*** Begin section ***

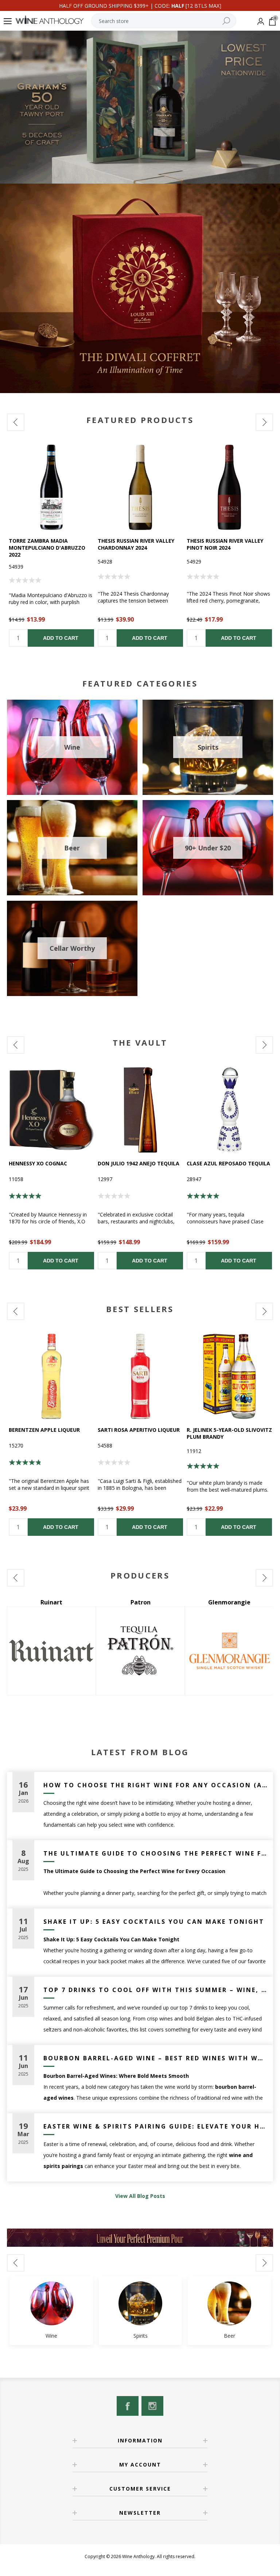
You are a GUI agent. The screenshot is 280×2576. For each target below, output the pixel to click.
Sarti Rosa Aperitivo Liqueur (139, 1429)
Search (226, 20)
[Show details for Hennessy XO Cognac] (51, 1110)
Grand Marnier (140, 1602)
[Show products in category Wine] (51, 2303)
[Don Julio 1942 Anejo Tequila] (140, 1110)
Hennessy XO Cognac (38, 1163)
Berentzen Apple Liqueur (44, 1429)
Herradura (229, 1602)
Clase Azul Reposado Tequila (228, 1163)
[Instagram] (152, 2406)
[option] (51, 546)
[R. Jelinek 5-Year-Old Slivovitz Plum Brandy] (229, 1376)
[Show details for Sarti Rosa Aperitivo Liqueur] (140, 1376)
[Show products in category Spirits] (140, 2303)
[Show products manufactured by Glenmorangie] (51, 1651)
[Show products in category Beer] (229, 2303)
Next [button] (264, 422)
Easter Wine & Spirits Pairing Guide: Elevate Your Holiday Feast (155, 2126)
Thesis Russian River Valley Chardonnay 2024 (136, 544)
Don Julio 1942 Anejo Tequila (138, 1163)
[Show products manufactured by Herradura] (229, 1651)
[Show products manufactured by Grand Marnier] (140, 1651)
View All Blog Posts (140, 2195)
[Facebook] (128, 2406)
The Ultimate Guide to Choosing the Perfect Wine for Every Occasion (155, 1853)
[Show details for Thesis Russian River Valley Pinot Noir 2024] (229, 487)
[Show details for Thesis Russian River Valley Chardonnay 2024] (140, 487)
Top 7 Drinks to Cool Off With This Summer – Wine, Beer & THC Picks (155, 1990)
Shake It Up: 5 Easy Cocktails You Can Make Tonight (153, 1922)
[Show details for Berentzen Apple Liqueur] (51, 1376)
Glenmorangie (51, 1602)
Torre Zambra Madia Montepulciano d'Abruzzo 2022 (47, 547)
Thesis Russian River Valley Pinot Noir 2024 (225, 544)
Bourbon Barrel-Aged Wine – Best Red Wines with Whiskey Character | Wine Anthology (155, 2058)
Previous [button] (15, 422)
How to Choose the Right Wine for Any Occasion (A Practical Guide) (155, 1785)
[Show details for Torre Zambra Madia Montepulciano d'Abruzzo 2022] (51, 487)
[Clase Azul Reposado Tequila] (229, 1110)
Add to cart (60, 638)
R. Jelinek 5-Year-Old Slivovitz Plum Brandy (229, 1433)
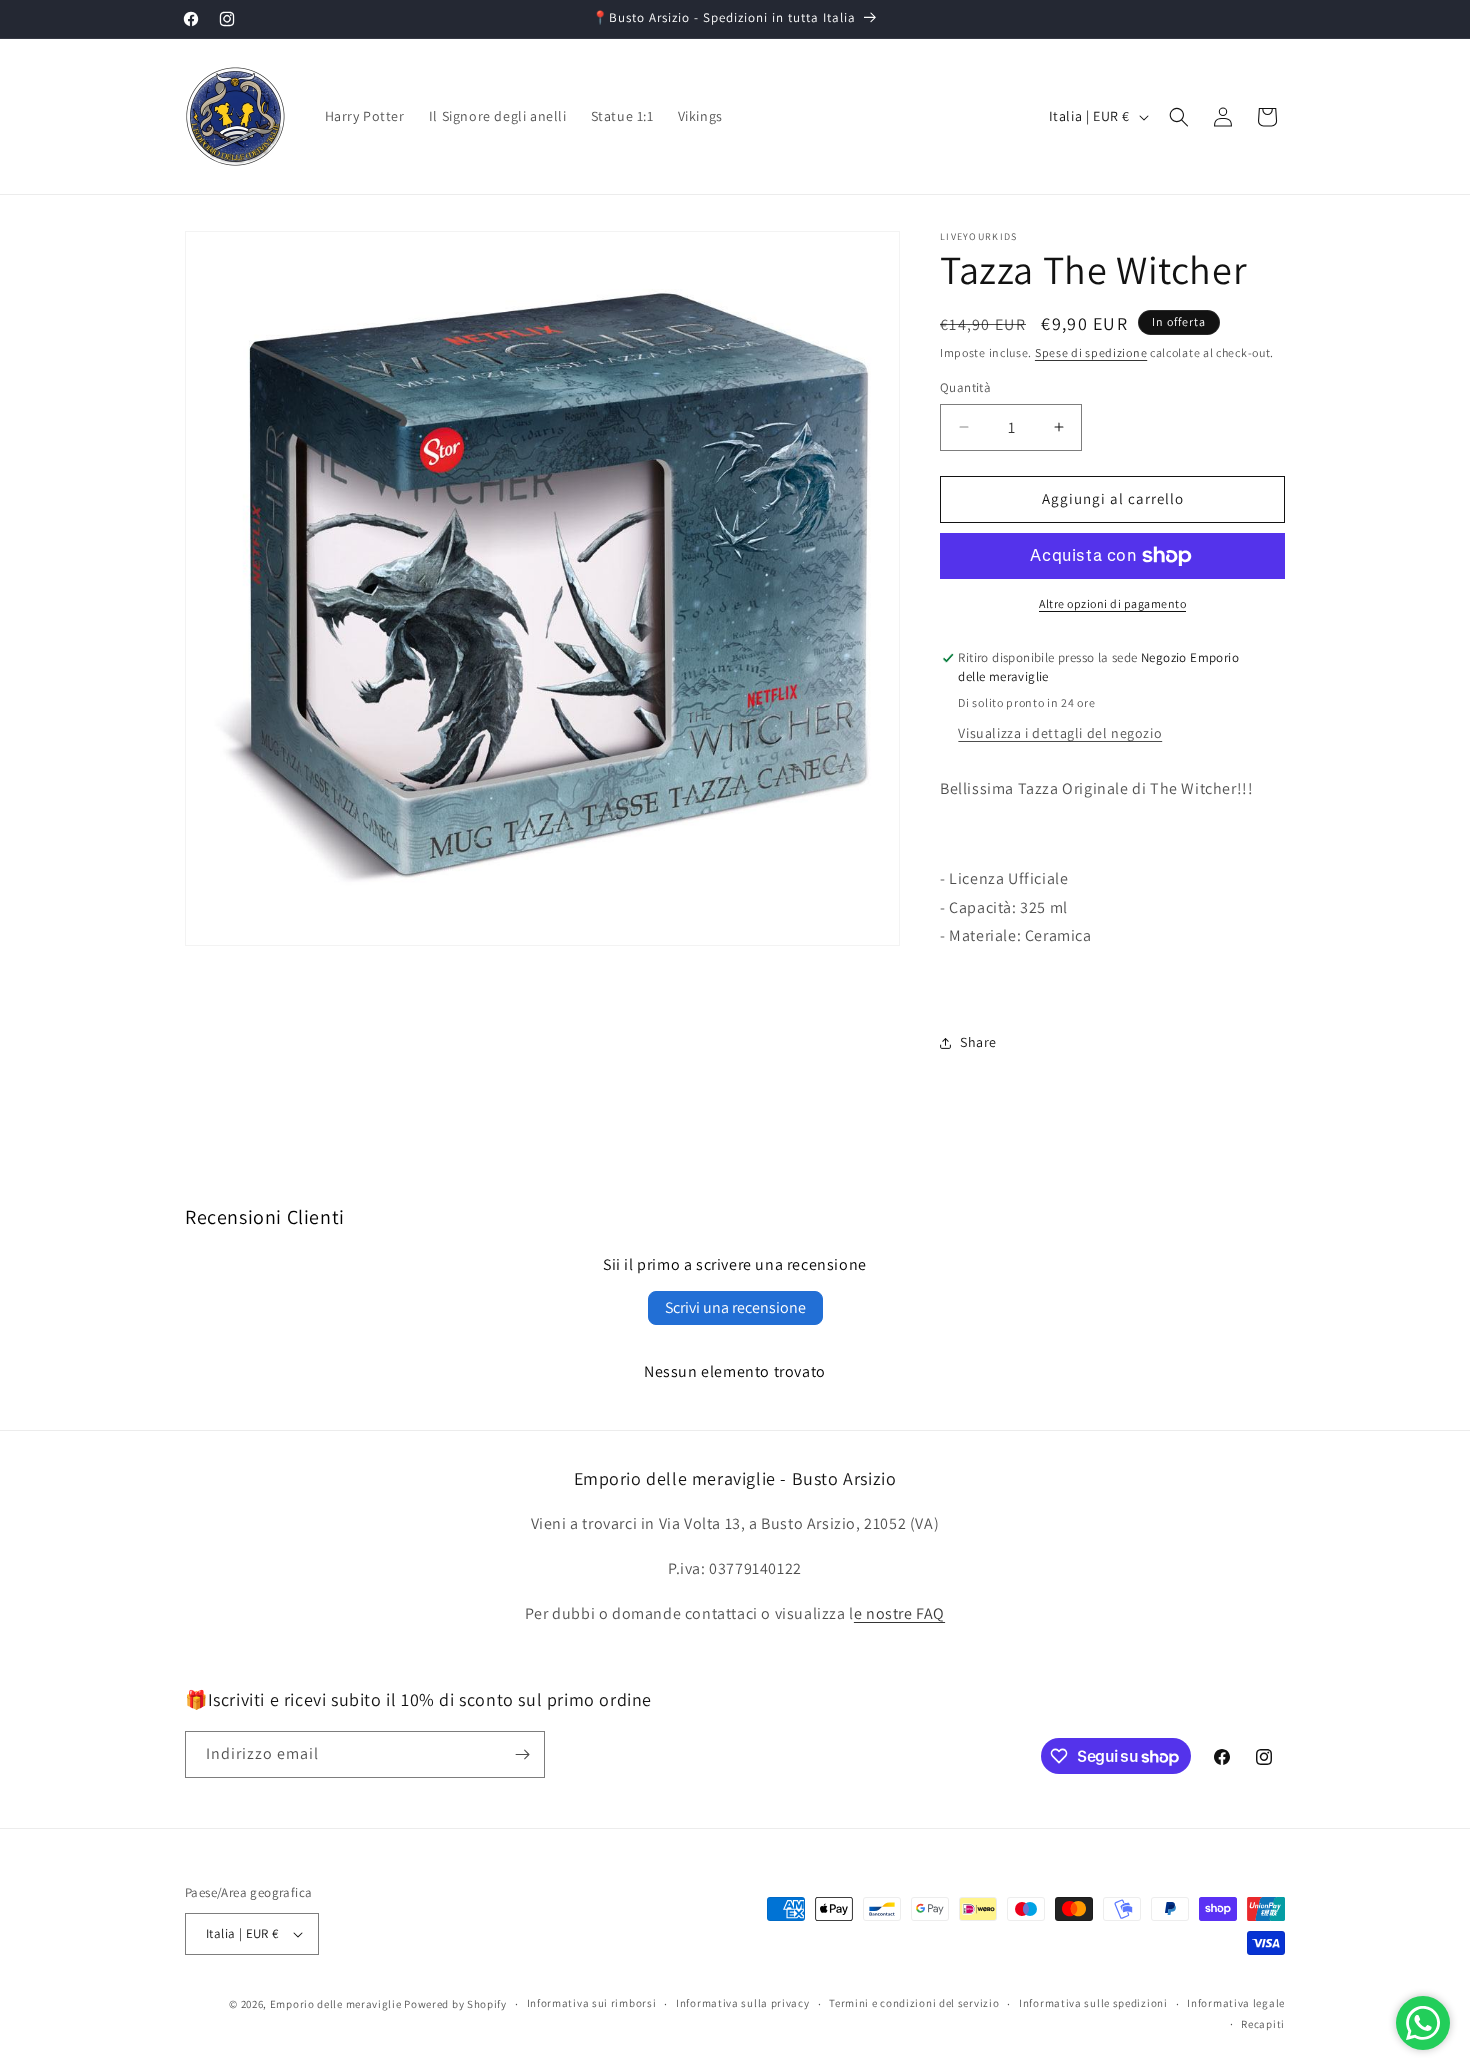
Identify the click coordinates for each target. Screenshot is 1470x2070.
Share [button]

*** End section ***
*** Begin section ***

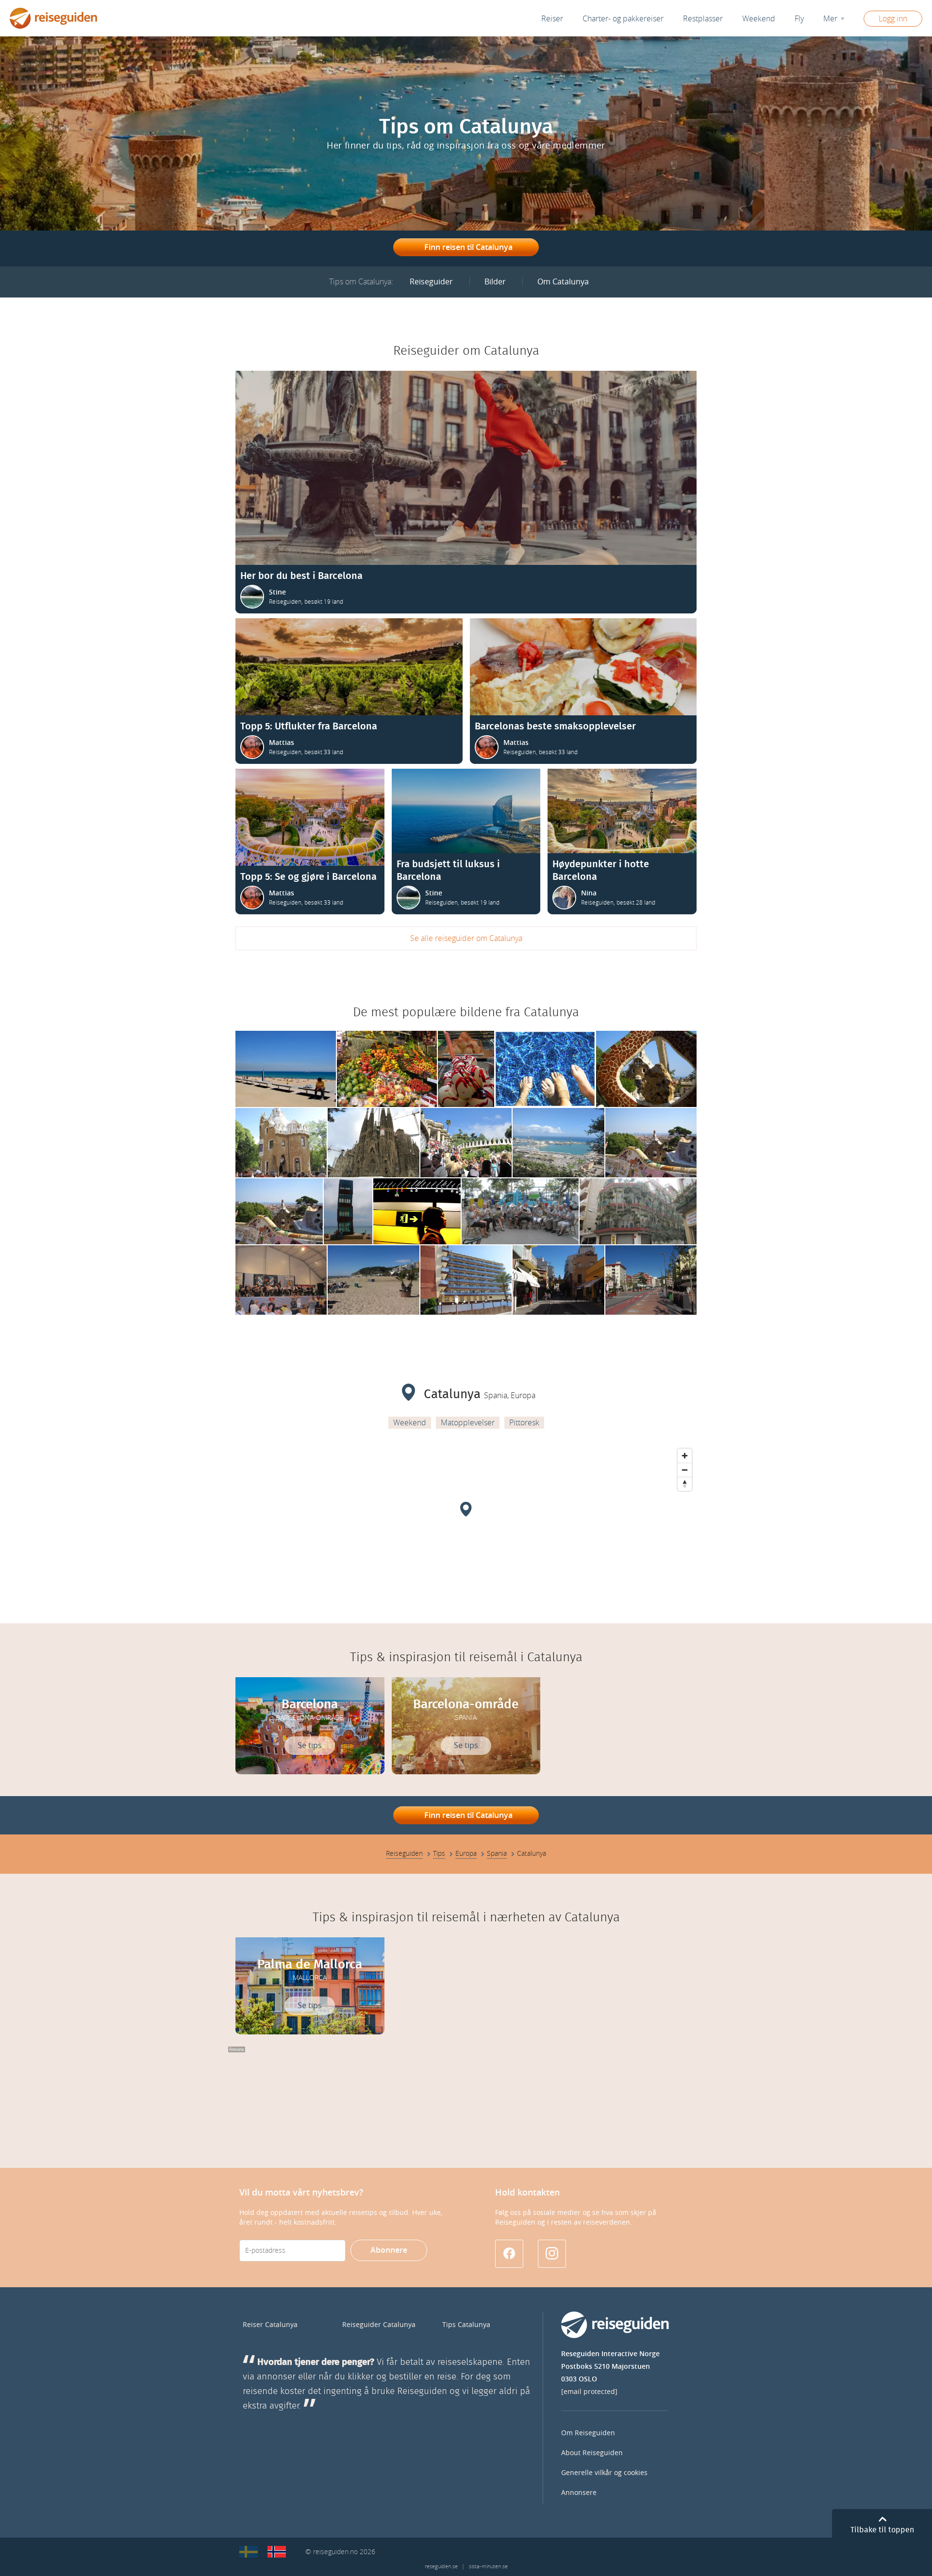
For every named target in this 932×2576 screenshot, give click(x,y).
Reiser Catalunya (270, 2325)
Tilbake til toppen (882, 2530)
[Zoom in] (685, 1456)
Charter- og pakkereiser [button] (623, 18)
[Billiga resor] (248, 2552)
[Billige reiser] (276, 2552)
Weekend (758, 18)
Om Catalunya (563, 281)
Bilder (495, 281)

*** End section ***

**ACTIVITY:**
The lines above from the one containing "Bourbon Barrel-Aged Wine" through the one containing "[Show details for Torre" are to be set down exactly, and no others.

**RESULT OF THE EXERCISE:**
Bourbon Barrel-Aged Wine – Best Red Wines with Whiskey Character | Wine Anthology (155, 2058)
Previous [button] (15, 422)
How to Choose the Right Wine for Any Occasion (A Practical Guide) (155, 1785)
[Show details for Torre Zambra Madia Montepulciano d'Abruzzo 2022] (51, 487)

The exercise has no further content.